James Cameron.
Monsieur réalisateur de Titanic, Avatar, Terminator, Aliens 2, True Lies, Piranha 2, … ici auteur du livre Strange Days.
Enfin… presque.
Strange Days est à la base un des scénarios mit de côté vers 1986 de James Cameron et c’est à l’approche de l’an 2000 qu’il le confia à Kathryn Bigelow, elle aussi réalisatrice.
Ce livre s’avère donc être une novélisation, ou littéralement une mise en roman.
L’histoire se déroule à Los Angeles, à l'aube de l'an 2000.
Alors que le chaos gangrène les rues, l’ancien flic Léonard Nero, surnommé Lenny, est devenu gangster dandy trafiquant de rêves. À l’aide d’un casque de réalité virtuel se connectant directement au cerneau, le client peut ressentir le vécu de la personne ayant fourni l’enregistrement à travers elle.

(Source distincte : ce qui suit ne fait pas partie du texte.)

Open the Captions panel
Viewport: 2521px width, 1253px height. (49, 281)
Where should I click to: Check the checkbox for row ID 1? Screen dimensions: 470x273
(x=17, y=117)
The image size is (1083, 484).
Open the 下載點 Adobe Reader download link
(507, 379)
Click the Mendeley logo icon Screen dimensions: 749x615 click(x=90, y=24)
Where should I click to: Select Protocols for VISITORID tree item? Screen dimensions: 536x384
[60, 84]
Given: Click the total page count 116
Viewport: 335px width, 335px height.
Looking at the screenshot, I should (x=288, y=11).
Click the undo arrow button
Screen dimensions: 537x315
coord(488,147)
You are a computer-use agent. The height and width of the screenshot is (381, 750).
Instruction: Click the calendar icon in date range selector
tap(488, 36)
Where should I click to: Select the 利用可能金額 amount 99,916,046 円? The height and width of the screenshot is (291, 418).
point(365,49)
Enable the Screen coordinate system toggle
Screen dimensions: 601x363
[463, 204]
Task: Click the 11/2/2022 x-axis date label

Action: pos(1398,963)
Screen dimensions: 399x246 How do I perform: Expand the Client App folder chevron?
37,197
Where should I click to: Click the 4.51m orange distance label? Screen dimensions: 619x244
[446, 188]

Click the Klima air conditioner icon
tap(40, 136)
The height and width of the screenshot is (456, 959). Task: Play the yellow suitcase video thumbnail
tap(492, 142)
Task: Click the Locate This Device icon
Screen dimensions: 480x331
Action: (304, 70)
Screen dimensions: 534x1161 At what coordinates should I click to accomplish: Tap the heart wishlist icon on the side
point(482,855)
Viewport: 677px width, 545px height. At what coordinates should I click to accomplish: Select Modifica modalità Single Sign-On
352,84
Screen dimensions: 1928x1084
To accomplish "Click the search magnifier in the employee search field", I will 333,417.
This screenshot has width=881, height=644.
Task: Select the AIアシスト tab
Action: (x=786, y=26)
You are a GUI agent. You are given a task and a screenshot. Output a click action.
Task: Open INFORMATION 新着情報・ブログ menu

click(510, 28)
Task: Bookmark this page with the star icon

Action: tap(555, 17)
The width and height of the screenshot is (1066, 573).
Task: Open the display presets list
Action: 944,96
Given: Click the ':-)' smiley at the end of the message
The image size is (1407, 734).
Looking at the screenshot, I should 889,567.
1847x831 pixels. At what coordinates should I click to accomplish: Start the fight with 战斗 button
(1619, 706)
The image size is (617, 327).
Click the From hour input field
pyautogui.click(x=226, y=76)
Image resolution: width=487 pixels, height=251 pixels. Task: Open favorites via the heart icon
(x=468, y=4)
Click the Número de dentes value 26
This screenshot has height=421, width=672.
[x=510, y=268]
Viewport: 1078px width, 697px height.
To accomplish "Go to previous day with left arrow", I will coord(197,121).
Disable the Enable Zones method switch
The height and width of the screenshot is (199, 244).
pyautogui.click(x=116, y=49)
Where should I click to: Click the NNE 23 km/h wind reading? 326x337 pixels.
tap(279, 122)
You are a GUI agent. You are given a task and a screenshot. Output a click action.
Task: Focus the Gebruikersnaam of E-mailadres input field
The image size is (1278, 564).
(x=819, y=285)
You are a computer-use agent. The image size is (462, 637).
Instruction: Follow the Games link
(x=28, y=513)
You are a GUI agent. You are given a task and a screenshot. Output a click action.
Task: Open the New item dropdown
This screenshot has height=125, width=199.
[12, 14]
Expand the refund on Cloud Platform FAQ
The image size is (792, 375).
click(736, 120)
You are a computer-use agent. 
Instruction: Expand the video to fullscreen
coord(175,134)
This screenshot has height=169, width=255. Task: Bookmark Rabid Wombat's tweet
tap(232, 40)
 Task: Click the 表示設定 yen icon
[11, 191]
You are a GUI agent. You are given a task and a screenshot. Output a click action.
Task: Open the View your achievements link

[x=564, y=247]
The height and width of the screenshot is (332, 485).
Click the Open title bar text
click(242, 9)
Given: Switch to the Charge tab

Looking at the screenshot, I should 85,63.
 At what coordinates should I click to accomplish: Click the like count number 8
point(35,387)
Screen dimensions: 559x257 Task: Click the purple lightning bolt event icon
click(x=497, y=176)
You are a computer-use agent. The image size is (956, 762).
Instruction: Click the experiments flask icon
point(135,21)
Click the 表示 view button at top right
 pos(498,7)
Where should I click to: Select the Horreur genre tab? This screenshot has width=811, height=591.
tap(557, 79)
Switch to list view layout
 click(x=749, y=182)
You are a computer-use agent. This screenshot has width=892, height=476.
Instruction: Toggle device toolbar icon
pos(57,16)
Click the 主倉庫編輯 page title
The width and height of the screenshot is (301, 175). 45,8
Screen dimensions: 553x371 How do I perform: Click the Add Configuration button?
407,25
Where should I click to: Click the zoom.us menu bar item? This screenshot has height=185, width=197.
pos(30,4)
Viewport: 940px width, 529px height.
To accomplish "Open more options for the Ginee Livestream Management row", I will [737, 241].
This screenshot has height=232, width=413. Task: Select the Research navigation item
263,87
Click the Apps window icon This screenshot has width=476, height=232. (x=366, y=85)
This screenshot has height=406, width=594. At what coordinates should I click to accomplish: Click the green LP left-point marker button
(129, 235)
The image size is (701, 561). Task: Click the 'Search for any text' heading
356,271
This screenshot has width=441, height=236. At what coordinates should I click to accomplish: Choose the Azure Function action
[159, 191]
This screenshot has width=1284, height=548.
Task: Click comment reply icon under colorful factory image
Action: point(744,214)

Alors que Lenny survit tant bien que mal, se débattant avec les chaînes de son amour passé derrière sa bonne humeur calculée, il se retrouve en possession de l’enregistrement d’un assassinat capable de faire trembler le pouvoir en place alors qu’un criminel semble rôder dans son entourage. Il se tourne rapidement vers la seule personne qui peut lui venir en aide, Lornette « Mace » Mason, qui le déteste autant qu’elle l’aime.
Très simplement, si vous avez vu le film de Kathryn Bigelow, vous connaissez déjà tout le contenu du livre.
Personnellement, ayant adoré le film, j’ai acheté le livre pour mon bon plaisir.
L’écriture est aussi simple qu’un scripte, voir plus encore, faisant sa narration au présent avec un changement de style d’écriture pour des indications, une écriture en gras pour la description des rêves à travers le casque ainsi que les noms des personnages en milieu de page remplacement les guillemets des prises de parole et aucune indication supplémentaire habituelle sur leurs humeurs.
Nous n’avons pas affaire là au travail d’un auteur, mais plutôt un changement de format factuel sur une œuvre existante.
Ce livre est donc complètement dispensable, surtout si le film vous convient.